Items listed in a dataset
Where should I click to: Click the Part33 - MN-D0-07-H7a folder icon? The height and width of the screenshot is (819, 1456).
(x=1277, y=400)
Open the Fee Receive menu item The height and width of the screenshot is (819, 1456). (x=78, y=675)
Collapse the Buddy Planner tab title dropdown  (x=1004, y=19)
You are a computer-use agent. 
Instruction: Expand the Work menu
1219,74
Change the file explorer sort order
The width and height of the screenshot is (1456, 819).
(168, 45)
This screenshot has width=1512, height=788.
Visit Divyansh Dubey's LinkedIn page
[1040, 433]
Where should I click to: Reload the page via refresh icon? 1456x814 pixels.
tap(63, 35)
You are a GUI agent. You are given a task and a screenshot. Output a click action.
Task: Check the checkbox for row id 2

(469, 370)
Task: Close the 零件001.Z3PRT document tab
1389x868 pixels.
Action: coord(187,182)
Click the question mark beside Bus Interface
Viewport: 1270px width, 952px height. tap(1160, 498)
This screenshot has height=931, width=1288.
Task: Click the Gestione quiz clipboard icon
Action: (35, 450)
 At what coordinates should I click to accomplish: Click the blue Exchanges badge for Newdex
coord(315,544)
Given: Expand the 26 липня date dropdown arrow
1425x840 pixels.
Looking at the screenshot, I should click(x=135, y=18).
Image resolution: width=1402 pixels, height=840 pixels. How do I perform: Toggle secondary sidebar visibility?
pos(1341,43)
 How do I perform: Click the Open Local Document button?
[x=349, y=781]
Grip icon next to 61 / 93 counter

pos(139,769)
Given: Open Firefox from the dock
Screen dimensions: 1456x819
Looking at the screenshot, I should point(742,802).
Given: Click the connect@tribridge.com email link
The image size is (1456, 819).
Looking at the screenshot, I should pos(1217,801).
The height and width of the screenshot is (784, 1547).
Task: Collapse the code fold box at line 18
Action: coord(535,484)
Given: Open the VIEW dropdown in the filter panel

*What the exercise asks:* From the first line of the records above down to the line containing "Collapse the Buddy", repeat each line exactly as written. Include both of those lines and add nothing.

*Solution to the exercise:*
Where should I click to: Click the Part33 - MN-D0-07-H7a folder icon? The height and width of the screenshot is (819, 1456).
(x=1277, y=400)
Open the Fee Receive menu item The height and width of the screenshot is (819, 1456). (x=78, y=675)
Collapse the Buddy Planner tab title dropdown  (x=1004, y=19)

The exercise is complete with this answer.